Nissan Motor Co Chief Executive Officer Carlos Ghosn may delay Japan's third-biggest car maker's business goals. These include selling 4.2 million vehicles in the year ending in March 2009, Bloomberg News reported.
"The company will remain focused on the commitments, but may extend the time delivery," Simon Sproule, a Nissan corporate vice president in charge of public relations said in a phone interview Sunday, confirming a report in the Nikkei newspaper.
"These comments were made by Ghosn."
Nissan in February cut its earnings forecast for the year ended in March due to weaker-than-expected sales in the United States and Japan.
It was the first time for Nissan to miss its earnings and sales targets since Ghosn became the president in 2000. He is currently focusing on a plan to be announced later this month to tackle what he's called a "crisis" at Tokyo-based Nissan.
Ghosn will discuss more about the possibility of delaying the targets on April 26, when the firm releases annual earnings results, Sproule said. Nissan also plans to release its strategies to boost sales.
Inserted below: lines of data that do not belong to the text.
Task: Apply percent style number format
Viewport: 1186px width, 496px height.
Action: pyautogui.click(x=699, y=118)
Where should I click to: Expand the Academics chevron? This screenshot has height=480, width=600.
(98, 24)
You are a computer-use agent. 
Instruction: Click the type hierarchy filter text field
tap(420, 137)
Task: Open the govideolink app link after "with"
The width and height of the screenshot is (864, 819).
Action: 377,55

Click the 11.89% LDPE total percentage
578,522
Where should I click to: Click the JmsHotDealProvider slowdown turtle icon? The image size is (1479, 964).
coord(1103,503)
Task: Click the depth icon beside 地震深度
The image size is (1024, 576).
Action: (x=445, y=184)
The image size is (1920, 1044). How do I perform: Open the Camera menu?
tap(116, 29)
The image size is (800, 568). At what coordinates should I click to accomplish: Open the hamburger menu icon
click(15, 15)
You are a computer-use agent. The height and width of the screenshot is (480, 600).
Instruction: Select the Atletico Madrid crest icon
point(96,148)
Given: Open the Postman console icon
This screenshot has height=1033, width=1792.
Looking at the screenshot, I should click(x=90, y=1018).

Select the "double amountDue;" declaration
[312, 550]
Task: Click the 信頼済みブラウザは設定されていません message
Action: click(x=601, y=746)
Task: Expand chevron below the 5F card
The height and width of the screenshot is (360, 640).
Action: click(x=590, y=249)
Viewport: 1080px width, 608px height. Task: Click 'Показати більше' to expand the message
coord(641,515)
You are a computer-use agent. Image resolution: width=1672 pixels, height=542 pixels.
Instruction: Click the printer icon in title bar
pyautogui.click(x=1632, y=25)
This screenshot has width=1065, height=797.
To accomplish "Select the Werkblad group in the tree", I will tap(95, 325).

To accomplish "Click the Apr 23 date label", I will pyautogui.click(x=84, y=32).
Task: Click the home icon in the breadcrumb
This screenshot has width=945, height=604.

The Japanese car maker will probably focus on increasing early retirements, cutting costs further in purchasing, making better use of production capacity and strengthening sales and marketing efforts, especially in Japan and the U.S., said analysts, including Koji Endo at Credit Suisse Group in Tokyo.
Nissan needs to increase sales by about 700,000 vehicles over the next two years to meet its sales target of 4.2 million in the 12 months ending March 2009, which may be difficult after missing a target in the year ended in March 2007.
The auto maker will probably miss a 3.73 million-vehicle global sales forecast for the year ended in March, Ghosn said on February 2.
Nissan in February scaled back its full-year profit forecast 12 percent to 460 billion yen (3.9 billion U.S. dollars) from 523 billion yen. The company has three business commitments under its three-year business plan.
One target is to post higher operating margins than its rivals, second is to have a 20 percent return on investment capital, which measures investment quality, and the third is to sell 4.2 million vehicles in the 12 months ending in March 2009.
Ghosn led Nissan to six consecutive record profits after becoming president in 2000.